◆ ACTION ITEM:
Please give an exact printout of the records, without any pictures.
[THE DATA]
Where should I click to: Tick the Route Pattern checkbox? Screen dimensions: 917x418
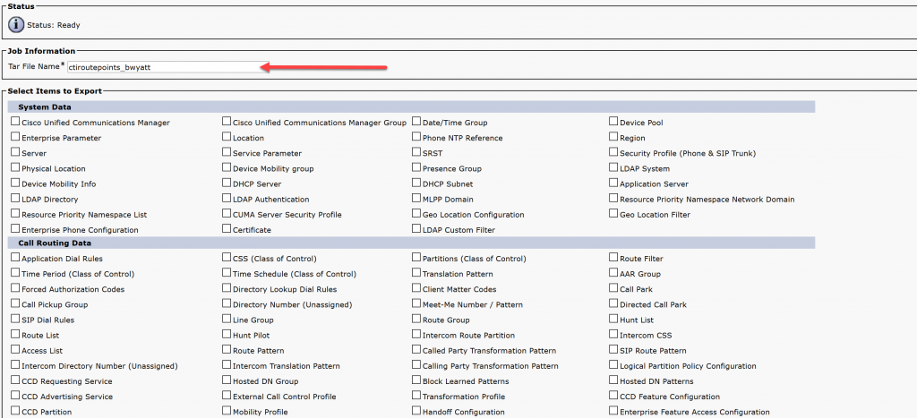coord(227,349)
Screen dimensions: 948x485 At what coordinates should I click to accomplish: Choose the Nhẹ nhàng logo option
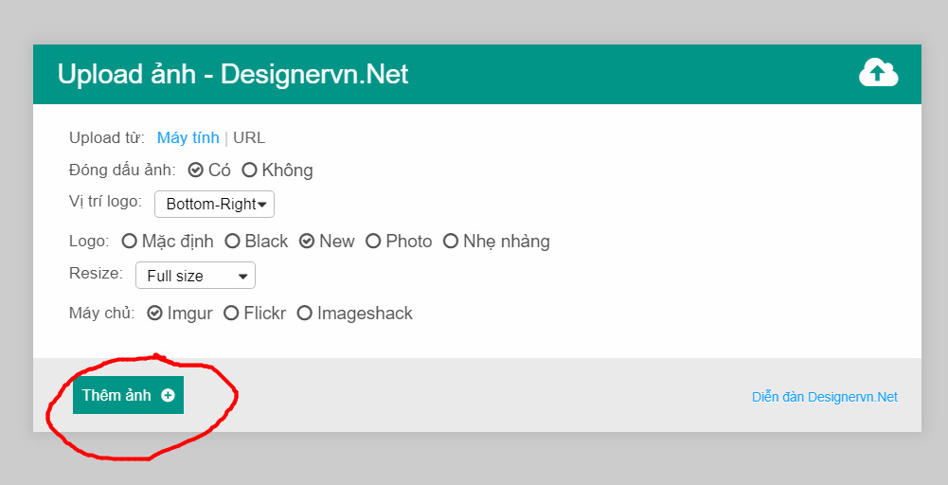496,242
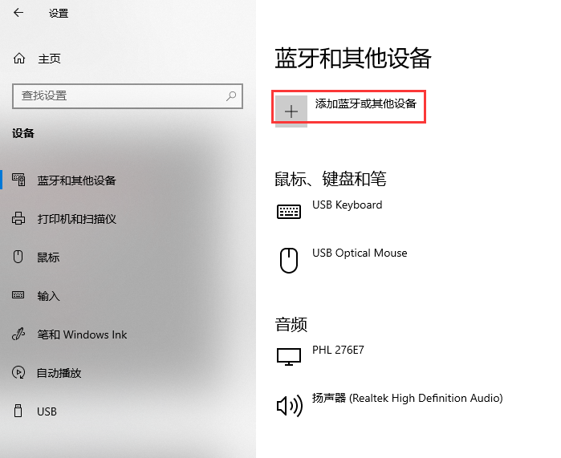Click the plus icon to add device
The height and width of the screenshot is (458, 561).
click(x=291, y=111)
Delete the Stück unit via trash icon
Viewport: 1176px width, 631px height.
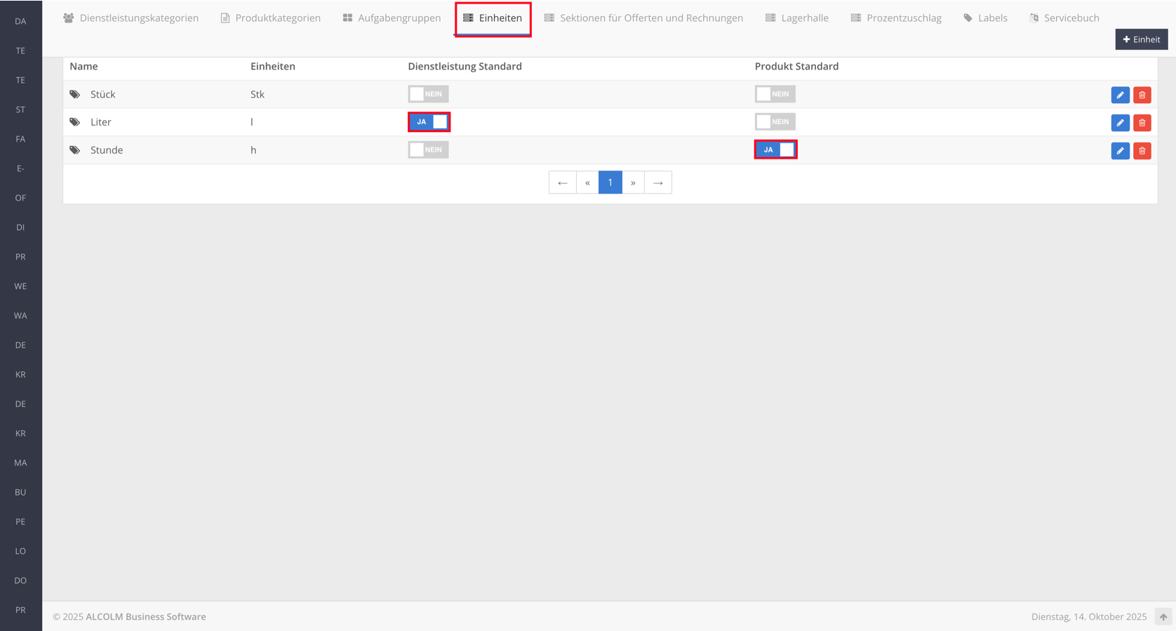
[/THE DATA]
◆ SOLUTION FOR THIS EXERCISE:
Where should I click to: Tick the Route Pattern checkbox? Screen dimensions: 917x418
coord(227,349)
Screen dimensions: 948x485 At what coordinates should I click to accomplish: Choose the Nhẹ nhàng logo option
496,242
Click the plus icon to add device
The height and width of the screenshot is (458, 561).
click(x=291, y=111)
Delete the Stück unit via trash icon
Viewport: 1176px width, 631px height.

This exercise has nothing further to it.